One of these cultivators, with a good plough and bullocks, and a good
character, can always get good land on moderate terms from holders of
villages.[2] Those cultivators are, I think, the best, who learn to
depend upon their stock and character for favourable terms, hold
themselves free to change their holdings when their leases expire,
and pretend not to any hereditary right in the soil. The lands are, I
think, best cultivated, and the society best constituted in India,
where the holders of estates of villages have a feeling of permanent
interest in them, an assurance of an hereditary right of property
which is liable only to the payment of a moderate Government demand,
descends undivided by the law of primogeniture, and is unaffected by
the common law, which prescribes the equal subdivision among children
of landed as well as other private property, among the Hindoos and
Muhammadans; and where the immediate cultivators hold the lands they
till by no other law than that of common specific contract.
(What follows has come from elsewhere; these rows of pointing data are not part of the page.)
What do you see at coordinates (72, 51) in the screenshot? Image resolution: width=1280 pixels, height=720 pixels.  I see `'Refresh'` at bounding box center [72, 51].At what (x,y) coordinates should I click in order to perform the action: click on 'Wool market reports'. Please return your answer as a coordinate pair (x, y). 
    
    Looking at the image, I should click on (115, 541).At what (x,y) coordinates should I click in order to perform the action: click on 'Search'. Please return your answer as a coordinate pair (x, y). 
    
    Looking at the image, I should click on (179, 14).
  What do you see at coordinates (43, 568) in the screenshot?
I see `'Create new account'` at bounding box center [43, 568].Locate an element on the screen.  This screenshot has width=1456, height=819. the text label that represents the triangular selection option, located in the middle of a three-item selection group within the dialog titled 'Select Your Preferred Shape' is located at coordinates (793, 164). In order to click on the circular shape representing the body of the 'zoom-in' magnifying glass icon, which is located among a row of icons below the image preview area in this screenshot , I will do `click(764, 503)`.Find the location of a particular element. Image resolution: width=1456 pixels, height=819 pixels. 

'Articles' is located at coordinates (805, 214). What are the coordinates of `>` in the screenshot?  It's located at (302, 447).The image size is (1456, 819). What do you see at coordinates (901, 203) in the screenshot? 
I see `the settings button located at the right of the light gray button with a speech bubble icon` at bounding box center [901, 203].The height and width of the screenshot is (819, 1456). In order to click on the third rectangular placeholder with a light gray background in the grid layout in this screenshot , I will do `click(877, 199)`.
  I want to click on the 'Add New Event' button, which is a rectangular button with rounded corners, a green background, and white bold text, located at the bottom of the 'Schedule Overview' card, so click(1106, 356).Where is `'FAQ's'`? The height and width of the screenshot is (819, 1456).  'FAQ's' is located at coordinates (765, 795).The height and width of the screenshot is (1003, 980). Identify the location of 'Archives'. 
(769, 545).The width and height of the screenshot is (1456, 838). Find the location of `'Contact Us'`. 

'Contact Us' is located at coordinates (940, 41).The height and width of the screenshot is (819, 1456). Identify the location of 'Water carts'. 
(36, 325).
When I speak of holders of villages, I mean the holders of lands that
belong to villages. The whole face of India is parcelled out into
estates of villages.[3] The village communities are composed of those
who hold and cultivate the land, the established village servants,
priest, blacksmith, carpenter, accountant, washerman, basket-maker
(whose wife is ex officio the midwife of the little village
community), potter, watchman, barber, shoemaker, &c., &c.[4] To these
may be added the little banker, or agricultural capitalist, the
shopkeeper, the brazier, the confectioner, the ironmonger, the
weaver, the dyer, the astronomer or astrologer, who points out to the
people the lucky day for every earthly undertaking, and the
prescribed times for all religious ceremonies and observances. In
some villages the whole of the lands are parcelled out among
cultivating proprietors, and are liable to eternal subdivisions by
the law of inheritance, which gives to each son the same share. In
others, the whole of the lands are parcelled out among cultivators,
who hold them on a specific lease for limited periods from a
proprietor who holds the whole collectively under Government, at a
rate of rent fixed either permanently or for limited periods. These
are the two extremes. There are but few villages in which all the
cultivators are considered as proprietors--at least but few in our
Nerbudda territories; and these will almost invariably be found of a
caste of Brahmans or a caste of Rajputs, descended from a common
ancestor, to whom the estate was originally given in rent-free
tenure, or at a quit-rent, by the existing Government for his prayers
as a priest, or his services as a soldier. Subsequent Governments,
which resumed unceremoniously the estates of others, were deterred
from resuming these by a dread of the curses of the one and the
swords of the other.[5] Such communities of cultivating proprietors
are of two kinds: those among whom the lands are parcelled out, each
member holding his share as a distinct estate, and being individually
responsible for the payment of the share of the Government demand
assessed upon it; and those among whom the lands are not parcelled
out, but the profits divided as among copartners of an estate held
jointly. They, in either case, nominate one of their members to
collect and pay the Government demand; or Government appoints a man
for this duty, either as a salaried servant or a lessee, with
authority to levy from the cultivating proprietors a certain sum over
and above what is demandable from him.